Jason Saw: «We’ve Already Seen the Market Reacting»

Singapore’s push to reinvigorate its capital markets is off to a flying start with a major S$1.1 billion injection under the Monetary Authority of Singapore’s Equity Market Development Programme, EQDP. With three heavyweight asset managers now appointed, market insiders are already seeing momentum build, as finews.asia reports.

«The initial capital injection of S$1.1 billion is substantial and signals strong momentum under the Equity Market Development Programme,» said Jason Saw, Group Head of Investment Banking at CGS International. «All three appointed managers are credible and experienced institutions, which makes them strong anchors to kick off the initiative.»

The programme is designed to deepen liquidity and attract broader participation across Singapore’s equity markets. Saw added: «We look forward to the next phase of manager appointments to broaden market participation and deepen liquidity.»

Market Already Reacting

The effect is already being felt. «We’ve already seen the market reacting, especially among undervalued names which are now achieving better valuations,» Saw noted. «The momentum should continue, particularly for small- and mid-cap stocks.»

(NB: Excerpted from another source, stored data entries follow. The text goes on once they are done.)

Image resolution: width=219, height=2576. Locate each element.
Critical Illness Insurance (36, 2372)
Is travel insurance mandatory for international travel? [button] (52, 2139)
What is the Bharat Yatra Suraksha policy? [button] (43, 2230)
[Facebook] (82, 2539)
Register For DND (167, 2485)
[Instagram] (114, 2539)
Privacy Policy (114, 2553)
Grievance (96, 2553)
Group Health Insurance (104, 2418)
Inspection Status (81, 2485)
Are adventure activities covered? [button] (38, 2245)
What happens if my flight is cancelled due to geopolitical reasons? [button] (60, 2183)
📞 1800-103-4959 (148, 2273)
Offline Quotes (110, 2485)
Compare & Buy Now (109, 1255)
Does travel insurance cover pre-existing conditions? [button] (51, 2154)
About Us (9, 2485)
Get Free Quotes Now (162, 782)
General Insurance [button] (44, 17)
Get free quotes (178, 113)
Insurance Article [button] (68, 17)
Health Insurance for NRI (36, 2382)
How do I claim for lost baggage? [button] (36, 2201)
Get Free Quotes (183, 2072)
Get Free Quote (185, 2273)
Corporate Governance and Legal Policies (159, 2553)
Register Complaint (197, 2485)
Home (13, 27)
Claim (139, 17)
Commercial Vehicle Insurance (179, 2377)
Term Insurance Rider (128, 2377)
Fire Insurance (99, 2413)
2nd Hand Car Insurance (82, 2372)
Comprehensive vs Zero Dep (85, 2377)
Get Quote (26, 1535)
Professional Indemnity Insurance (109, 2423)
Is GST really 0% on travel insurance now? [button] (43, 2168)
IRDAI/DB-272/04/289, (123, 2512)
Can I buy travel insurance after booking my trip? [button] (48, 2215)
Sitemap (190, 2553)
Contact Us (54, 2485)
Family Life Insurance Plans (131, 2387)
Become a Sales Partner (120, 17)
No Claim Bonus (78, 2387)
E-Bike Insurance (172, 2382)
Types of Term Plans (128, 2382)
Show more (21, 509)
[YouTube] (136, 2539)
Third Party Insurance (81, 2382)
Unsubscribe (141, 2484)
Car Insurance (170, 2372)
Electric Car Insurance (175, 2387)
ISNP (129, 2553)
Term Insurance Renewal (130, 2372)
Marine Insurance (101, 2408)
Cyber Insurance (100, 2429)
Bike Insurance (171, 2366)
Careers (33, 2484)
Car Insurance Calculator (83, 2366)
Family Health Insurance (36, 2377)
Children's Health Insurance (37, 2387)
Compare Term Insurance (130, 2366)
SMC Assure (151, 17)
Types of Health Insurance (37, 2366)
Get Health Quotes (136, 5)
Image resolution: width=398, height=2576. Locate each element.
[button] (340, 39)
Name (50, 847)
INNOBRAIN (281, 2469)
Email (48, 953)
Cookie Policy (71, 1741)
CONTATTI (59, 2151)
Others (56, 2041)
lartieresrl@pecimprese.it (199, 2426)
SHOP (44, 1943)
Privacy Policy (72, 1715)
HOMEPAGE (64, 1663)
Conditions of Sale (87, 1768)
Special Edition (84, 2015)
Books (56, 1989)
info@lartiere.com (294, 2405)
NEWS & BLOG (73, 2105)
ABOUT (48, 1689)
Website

In equity markets, marginal buying power can move mountains — and Saw believes this is exactly the kind of shift that will make a real difference: «At the end of the day, marginal buying matters, and we believe this programme will move the needle.»

Big Expectations for Local Allocations

Although the appointed managers haven’t yet laid out their investment blueprints, Saw is confident of one thing: Singapore stocks are in play. «We expect a meaningful allocation into Singapore-listed equities. This is encouraging news for institutional, high-net-worth, and retail investors alike.»

According to Saw, the managers have a dual mandate – returns and responsibility: «The managers have a dual responsibility: to generate returns and to support market liquidity. We believe well-governed, fundamentally sound companies, particularly those previously overlooked, will benefit from better valuation support.»